Cubase 7.5 vs Ableton live

I have done a fair amount of real work in Live 8 and 9. People who love the Ableton “workflow” are usually talking about Session View, which I simply never found a use for. Every track I completed in live was done entirely in Live’s Arrangement view, which is more or less like Cubase’s piano roll. I understand Session View, and think it offers lots of opportunities for both DJs and composers- but it’s just not how I think when I’m making music. I write and track in a very linear fashion, so Session View’s no good to me.

I actually really like Live’s “everything in one window” philosophy. Even now that they added dual monitor support, you still see nearly everything you need on a single screen without having to shift around a bunch of windows. Live also has really nice audio and MIDI routing capabilities.

Even though I had fun working in Live, I always came back to Cubase, and the reason is pretty simple: Cubase does more. Much more powerful MIDI editing. SysEx support.
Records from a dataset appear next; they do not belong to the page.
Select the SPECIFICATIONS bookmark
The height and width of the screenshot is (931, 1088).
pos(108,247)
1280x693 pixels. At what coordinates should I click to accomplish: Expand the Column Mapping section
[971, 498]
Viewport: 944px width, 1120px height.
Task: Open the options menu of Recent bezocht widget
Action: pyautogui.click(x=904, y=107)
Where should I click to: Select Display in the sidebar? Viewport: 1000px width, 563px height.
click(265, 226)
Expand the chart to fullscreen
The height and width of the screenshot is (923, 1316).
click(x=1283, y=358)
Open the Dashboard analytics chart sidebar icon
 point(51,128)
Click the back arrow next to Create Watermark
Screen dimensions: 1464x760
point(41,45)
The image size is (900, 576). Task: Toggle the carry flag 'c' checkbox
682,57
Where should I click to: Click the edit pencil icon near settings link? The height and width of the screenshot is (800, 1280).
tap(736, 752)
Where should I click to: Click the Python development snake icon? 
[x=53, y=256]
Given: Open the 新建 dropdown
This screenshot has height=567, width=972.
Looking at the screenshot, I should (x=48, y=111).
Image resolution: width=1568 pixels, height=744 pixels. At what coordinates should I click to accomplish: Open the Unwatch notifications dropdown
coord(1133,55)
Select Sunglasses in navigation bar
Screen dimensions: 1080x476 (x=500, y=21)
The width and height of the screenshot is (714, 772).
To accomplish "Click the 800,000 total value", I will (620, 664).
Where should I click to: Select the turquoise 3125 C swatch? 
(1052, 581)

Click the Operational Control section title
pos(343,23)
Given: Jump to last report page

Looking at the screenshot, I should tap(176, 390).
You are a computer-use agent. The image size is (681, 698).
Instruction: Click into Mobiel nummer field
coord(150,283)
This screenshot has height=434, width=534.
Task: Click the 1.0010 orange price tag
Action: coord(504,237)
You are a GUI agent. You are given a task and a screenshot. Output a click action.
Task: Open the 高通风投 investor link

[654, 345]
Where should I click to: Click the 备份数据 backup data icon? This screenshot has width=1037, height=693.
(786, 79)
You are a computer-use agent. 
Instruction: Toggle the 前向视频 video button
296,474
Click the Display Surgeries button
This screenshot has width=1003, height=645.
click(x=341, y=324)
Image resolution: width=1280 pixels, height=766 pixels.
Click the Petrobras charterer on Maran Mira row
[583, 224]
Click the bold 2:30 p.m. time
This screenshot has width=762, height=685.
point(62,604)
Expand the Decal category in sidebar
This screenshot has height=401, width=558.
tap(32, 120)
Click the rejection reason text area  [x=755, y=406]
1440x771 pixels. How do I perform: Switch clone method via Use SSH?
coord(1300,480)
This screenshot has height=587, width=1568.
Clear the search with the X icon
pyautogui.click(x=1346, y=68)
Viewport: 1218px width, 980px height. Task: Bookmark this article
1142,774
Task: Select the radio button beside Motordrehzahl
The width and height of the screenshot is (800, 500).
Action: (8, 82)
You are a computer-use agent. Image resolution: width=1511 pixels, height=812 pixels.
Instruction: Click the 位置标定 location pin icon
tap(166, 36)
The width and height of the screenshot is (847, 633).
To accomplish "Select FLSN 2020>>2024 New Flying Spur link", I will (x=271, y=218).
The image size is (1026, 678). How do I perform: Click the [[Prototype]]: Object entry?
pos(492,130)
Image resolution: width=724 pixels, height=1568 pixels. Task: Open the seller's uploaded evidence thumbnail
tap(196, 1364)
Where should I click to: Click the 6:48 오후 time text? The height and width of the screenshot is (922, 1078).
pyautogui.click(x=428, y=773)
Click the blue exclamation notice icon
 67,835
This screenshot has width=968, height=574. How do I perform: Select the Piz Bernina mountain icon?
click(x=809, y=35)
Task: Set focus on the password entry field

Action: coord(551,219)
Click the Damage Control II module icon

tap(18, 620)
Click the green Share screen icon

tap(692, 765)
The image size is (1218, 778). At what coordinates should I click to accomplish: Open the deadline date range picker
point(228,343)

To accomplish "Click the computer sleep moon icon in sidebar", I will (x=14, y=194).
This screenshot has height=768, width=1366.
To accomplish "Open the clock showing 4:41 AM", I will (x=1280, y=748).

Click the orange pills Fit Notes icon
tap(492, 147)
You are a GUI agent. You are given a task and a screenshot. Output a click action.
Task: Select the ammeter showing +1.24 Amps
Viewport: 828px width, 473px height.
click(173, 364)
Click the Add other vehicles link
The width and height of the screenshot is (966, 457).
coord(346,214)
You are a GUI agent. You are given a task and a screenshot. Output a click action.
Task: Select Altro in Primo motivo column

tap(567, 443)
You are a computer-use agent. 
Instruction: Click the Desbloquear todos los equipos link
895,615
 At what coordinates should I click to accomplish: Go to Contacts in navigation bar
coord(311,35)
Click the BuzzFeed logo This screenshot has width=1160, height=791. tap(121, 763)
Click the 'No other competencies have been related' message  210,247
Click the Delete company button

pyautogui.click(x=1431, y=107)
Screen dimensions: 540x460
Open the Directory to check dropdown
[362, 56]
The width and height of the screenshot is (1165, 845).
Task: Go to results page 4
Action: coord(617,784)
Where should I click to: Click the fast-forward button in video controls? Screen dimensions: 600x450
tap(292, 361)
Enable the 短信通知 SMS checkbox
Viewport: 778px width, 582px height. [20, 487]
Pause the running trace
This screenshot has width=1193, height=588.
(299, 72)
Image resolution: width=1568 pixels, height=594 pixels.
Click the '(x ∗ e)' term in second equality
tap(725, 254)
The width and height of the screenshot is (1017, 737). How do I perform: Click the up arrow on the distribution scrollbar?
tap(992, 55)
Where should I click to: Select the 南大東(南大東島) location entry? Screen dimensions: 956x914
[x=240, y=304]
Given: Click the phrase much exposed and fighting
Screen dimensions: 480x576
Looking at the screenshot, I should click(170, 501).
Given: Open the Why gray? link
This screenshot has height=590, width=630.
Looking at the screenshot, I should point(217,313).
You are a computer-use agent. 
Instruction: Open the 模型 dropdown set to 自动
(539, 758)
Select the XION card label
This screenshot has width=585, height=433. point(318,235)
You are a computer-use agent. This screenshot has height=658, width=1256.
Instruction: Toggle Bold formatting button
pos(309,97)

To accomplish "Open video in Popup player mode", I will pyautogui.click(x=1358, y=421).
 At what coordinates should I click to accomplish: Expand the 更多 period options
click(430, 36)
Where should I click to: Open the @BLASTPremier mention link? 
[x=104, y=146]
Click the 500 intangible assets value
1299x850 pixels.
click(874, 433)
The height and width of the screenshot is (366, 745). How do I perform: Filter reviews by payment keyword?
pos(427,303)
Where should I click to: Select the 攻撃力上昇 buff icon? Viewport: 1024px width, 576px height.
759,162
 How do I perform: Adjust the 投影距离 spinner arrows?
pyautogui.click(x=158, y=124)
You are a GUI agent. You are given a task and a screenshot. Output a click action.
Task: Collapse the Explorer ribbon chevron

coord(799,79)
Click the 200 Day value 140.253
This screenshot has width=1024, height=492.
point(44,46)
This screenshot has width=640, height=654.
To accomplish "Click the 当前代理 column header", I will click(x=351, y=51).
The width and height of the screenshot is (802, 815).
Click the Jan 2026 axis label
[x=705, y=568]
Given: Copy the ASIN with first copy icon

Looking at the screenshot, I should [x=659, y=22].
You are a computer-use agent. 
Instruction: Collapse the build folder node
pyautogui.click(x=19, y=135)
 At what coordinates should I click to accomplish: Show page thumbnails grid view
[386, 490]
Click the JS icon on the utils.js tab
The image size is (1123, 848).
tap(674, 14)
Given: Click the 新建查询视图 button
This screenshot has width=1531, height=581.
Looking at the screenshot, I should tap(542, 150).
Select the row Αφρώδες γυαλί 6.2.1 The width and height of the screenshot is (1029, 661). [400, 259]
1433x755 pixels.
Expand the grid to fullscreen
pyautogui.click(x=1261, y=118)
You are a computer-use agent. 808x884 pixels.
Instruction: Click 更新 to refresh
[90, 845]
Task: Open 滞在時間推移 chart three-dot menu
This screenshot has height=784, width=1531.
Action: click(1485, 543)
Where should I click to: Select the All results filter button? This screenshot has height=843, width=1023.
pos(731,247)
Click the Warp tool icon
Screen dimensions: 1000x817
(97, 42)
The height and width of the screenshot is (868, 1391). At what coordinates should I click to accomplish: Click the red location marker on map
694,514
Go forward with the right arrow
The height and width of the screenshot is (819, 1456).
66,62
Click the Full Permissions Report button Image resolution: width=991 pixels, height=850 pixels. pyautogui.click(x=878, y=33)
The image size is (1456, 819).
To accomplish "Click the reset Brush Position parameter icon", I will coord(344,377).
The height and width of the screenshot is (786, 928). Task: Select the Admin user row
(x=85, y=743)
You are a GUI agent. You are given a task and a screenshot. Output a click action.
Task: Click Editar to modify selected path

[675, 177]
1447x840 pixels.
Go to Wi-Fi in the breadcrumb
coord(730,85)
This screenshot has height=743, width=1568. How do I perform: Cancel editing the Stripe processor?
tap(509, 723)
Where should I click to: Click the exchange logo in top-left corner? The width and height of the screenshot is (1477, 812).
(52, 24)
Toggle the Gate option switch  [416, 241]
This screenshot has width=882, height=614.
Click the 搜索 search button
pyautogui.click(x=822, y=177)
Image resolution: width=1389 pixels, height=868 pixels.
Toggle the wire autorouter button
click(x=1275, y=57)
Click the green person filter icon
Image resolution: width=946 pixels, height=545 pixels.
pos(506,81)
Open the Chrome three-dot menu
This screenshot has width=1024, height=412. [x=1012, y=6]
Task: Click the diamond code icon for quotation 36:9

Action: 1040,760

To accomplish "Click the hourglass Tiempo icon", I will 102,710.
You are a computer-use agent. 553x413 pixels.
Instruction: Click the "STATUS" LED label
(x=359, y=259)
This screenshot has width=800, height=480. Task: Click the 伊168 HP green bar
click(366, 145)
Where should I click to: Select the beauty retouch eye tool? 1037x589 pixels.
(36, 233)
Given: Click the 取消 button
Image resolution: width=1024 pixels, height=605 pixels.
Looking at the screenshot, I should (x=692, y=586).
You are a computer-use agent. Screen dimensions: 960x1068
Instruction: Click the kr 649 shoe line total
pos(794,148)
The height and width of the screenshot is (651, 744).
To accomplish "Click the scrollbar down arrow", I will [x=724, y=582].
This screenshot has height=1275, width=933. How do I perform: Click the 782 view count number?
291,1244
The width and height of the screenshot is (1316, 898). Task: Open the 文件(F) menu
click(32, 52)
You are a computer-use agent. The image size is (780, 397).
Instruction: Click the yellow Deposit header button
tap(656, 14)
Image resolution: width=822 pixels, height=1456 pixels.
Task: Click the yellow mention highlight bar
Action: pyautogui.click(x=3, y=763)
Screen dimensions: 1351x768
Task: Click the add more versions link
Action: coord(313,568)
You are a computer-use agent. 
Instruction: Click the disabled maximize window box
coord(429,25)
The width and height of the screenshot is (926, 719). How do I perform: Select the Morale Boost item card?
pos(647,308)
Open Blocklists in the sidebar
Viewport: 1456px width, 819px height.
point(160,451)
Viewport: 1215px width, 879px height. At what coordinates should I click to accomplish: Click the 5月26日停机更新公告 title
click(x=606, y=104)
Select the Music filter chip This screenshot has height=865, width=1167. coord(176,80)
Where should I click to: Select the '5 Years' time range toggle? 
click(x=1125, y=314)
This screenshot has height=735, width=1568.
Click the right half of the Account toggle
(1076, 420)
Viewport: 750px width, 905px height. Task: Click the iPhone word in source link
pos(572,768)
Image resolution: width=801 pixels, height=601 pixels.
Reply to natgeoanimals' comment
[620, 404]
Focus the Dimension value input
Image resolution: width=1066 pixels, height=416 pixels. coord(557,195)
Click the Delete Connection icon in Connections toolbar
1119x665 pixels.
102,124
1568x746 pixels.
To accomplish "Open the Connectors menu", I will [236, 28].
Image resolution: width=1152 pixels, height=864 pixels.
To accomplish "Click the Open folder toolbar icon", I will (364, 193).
VST3. VariAudio. More (and often better) bundled plugins. Plus the Cubase Mix Console- much as folks seem to complain about it- is much more useful and usable than anything Live currently offers for mixing.

Live is a fine DAW. I think it actually might be the best “beginner’s DAW” too because of all the built-in help and the simple layout. But Cubase just plain does more. (EDIT: Especially Cubase 7.5. The track visibility and track instruments updates were entirely worth it for me.)